Walt Disney está de celebración por su centenario. Pero está siendo una celebración algo amarga en el campo fílmico, tras algunos resultados como mínimo discretos, incluida su gran esperanza animada “Wish: El poder de los deseos”.
El New York Times celebró esta semana el foro “DealBook Summit”, en el que participó Bob Iger, el CEO de Disney. Allí admitió lo que es un secreto a voces, en la propia compañía, y en la industria del entretenimiento en general: “Los creadores han perdido de vista lo que debería ser su objetivo número uno. Debemos en primer lugar divertir. No se trata de enviar mensajes.” Incluso apeló a la necesidad de “volver a nuestras raíces”.
En esa dirección parecía moverse Wish: El poder de los deseos, que encaja a la perfección con los clásicos de animación que han hecho a los estudios legendarios. Pero los resultados algo tibios de la taquilla podrían plantear el interrogante de si no se llega demasiado tarde. La diversidad sexual que se coló en Lightyear y Mundo extraño en 2022 han puesto en guardia a bastantes padres y madres de familia, que no desean adoctrinamientos no deseados en productos infantiles. Dar ahora vuelta atrás a unos planteamientos manifiestos y persuadir de que “somos los de siempre” va a costar, pero la oportunidad está ahí, basta aprovecharla. Todo depende de que se detecte un sincero arrepentimiento y propósito de la enmienda, para así hacerse perdonar, si se me permite un poquito de "catequesis".

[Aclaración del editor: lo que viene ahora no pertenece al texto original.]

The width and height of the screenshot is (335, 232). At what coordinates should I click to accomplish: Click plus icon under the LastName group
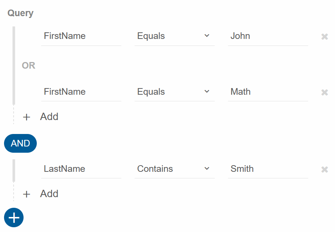(26, 194)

En cualquier caso, qué difícil es ser un poquito humildes. Iger reconoce errores, y desde luego Indiana Jones, The Marvels y La sirenita han sido inversiones demasiado costosas, que no rinden todo lo esperado. Pero, ponerse estupendísimo con la defensa a renglón seguido de que “hemos tenido un impacto positivo en el mundo de diferentes maneras. Black Panther es un ejemplo excelente”, puede resultar contraproducente, porque al final parece que sí hay que lanzar determinados mensajes. Y es que la fuerza de las guerras culturales, especialmente en Estados Unidos, es enorme, y cuesta pensar con la cabeza fría, y determinar que “business is business”, y que cuanto más público vaya a ver tus películas, tenga las ideas que tenga, es mejor. Fidelidad a unos principios compartidos, y no "vender burras", menos al público más joven y con menos espíritu crítico.
Y hablando de “business” la presión de los inversores puede no ser la menor de las razones por la que Iger hace amago de envainar el wokismo de algunos de sus filmes. El fondo de inversión Trian, que tiene detrás al millonario Nelson Peltz entre otros, aprieta las tuercas pidiendo cambios en la gobernanza de Disney, entrando en la junta de gobierno. Veremos como sigue la “Disneywar” de nunca acabar. Le deseamos un “happy end”.